Entries shown:
---------------
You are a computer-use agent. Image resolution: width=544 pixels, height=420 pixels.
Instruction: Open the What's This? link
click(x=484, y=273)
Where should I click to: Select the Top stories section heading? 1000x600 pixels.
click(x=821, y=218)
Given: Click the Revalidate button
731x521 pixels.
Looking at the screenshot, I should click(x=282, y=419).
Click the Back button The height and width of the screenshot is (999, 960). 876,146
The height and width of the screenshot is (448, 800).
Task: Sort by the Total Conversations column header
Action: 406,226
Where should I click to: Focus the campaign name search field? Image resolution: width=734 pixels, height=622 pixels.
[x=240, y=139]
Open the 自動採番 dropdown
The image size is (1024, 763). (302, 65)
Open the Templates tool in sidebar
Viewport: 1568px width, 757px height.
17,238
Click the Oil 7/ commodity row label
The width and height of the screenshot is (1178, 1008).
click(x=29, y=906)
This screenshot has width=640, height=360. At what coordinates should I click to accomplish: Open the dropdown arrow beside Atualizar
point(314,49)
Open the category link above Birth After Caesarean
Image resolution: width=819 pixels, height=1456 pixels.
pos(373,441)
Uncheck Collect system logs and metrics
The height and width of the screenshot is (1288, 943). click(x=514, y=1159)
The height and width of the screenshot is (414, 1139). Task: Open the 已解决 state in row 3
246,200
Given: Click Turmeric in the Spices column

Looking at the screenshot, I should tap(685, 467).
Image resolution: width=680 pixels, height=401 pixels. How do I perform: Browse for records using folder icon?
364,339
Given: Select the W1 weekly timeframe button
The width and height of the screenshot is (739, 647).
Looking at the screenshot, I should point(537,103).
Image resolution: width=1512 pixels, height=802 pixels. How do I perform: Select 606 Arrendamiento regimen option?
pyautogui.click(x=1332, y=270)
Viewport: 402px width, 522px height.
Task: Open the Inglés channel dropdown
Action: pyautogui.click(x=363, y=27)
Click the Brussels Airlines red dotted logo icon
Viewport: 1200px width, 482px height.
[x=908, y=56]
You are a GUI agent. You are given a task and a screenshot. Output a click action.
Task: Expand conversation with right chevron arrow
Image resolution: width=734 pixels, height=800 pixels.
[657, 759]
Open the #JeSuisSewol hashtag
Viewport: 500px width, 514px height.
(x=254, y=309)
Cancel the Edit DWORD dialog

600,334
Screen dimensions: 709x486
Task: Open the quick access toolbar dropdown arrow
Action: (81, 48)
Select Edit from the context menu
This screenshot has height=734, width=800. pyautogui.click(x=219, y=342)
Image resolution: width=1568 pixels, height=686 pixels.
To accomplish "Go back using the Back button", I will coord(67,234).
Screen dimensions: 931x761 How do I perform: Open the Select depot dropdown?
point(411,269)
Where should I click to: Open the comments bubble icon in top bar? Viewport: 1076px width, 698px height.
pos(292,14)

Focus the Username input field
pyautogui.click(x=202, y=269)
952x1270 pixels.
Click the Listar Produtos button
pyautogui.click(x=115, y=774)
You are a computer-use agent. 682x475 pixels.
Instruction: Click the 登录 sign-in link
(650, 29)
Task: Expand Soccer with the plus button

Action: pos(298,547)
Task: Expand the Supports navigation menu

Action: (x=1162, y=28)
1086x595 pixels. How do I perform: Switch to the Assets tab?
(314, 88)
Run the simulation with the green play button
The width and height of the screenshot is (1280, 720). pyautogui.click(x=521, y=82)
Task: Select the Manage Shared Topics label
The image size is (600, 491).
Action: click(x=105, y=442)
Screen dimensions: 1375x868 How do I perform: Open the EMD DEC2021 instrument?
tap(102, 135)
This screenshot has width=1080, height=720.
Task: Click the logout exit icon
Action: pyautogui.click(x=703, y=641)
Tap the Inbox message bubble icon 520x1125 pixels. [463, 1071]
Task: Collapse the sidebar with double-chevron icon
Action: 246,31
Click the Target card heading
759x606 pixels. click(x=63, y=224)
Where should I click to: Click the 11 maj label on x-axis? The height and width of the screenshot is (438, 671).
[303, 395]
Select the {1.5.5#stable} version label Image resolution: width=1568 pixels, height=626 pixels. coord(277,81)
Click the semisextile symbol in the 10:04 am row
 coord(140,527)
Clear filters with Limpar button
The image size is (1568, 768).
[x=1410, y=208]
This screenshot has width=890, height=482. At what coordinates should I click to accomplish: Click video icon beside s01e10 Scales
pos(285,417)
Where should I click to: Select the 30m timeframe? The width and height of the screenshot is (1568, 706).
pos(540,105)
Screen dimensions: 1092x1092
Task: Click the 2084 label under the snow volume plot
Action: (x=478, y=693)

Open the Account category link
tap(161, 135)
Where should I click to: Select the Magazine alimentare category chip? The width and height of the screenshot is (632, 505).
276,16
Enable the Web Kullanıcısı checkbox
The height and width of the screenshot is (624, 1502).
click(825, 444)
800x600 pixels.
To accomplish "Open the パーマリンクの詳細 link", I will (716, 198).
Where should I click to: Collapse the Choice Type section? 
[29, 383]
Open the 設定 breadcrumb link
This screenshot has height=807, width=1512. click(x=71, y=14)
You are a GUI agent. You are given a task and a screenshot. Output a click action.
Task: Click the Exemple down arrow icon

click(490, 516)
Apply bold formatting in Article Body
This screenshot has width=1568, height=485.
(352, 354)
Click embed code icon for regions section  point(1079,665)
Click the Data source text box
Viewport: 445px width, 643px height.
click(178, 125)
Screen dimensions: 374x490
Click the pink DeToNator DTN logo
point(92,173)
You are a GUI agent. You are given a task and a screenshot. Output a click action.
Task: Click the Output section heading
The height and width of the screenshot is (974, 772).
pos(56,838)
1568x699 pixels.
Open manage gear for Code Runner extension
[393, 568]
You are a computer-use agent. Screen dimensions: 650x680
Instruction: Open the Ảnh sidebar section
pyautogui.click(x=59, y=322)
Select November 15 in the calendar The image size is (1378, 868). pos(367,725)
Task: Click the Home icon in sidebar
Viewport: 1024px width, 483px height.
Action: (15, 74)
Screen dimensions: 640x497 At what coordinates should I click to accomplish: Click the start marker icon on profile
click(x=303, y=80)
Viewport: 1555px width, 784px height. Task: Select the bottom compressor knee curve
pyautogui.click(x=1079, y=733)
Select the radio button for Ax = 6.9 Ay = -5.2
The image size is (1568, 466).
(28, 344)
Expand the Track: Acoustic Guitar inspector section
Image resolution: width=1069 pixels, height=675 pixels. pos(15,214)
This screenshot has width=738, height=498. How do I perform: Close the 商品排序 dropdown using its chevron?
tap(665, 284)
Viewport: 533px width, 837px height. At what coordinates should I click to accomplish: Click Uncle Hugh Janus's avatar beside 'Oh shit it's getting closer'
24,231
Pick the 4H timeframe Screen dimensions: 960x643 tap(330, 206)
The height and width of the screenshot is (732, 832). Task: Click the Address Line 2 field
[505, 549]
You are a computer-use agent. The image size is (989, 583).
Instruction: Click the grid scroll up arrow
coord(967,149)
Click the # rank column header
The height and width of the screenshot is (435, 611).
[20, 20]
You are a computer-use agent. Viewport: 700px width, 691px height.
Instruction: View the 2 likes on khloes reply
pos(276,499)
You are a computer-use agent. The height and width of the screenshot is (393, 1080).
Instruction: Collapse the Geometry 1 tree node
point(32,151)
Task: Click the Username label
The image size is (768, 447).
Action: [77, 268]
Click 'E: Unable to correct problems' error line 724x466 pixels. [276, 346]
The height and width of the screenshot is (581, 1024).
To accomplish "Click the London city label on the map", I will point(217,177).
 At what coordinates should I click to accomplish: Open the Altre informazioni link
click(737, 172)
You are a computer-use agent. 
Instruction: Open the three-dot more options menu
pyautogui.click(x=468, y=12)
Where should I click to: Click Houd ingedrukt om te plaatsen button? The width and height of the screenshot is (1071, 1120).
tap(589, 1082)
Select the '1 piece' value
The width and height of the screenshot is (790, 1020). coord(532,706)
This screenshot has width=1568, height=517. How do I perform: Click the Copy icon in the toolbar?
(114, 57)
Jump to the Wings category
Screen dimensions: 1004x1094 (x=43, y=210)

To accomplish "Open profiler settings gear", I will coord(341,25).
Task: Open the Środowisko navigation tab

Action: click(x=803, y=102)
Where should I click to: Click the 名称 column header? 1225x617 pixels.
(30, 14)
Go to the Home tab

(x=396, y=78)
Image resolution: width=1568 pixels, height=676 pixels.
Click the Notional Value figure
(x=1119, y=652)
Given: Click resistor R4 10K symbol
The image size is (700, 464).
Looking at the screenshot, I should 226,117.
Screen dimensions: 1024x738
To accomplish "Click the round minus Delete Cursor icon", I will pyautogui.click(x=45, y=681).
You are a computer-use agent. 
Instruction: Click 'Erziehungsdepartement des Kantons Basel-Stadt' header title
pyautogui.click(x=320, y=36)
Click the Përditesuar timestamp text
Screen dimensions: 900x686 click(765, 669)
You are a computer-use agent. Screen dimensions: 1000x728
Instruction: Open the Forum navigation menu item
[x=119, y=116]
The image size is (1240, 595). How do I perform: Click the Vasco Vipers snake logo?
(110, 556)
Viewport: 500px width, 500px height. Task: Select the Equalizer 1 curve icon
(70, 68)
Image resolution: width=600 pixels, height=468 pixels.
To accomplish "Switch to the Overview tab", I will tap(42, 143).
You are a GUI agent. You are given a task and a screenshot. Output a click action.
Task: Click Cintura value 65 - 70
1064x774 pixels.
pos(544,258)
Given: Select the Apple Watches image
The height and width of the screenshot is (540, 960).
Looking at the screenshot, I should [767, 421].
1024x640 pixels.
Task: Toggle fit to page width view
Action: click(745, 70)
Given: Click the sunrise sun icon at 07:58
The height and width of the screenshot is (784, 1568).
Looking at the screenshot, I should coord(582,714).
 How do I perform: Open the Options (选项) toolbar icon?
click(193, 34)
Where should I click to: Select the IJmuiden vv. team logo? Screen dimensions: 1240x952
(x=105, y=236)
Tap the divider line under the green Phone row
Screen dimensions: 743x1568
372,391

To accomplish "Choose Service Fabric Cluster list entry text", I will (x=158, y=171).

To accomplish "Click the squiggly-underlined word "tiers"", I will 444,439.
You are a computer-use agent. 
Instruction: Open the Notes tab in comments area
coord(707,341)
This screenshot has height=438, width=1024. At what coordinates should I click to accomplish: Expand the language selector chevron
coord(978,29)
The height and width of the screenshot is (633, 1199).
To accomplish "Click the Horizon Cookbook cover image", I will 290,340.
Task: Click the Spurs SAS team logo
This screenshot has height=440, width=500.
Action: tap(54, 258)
---------------
What is being asked:
Copy every line from the data that includes the string "will".

Exercise response:
To accomplish "Go back using the Back button", I will coord(67,234).
To accomplish "Open the パーマリンクの詳細 link", I will (716, 198).
To accomplish "Click the London city label on the map", I will point(217,177).
To accomplish "Open profiler settings gear", I will coord(341,25).
To accomplish "Click the round minus Delete Cursor icon", I will pyautogui.click(x=45, y=681).
To accomplish "Switch to the Overview tab", I will tap(42, 143).
To accomplish "Choose Service Fabric Cluster list entry text", I will (x=158, y=171).
To accomplish "Click the squiggly-underlined word "tiers"", I will 444,439.
To accomplish "Click the Horizon Cookbook cover image", I will 290,340.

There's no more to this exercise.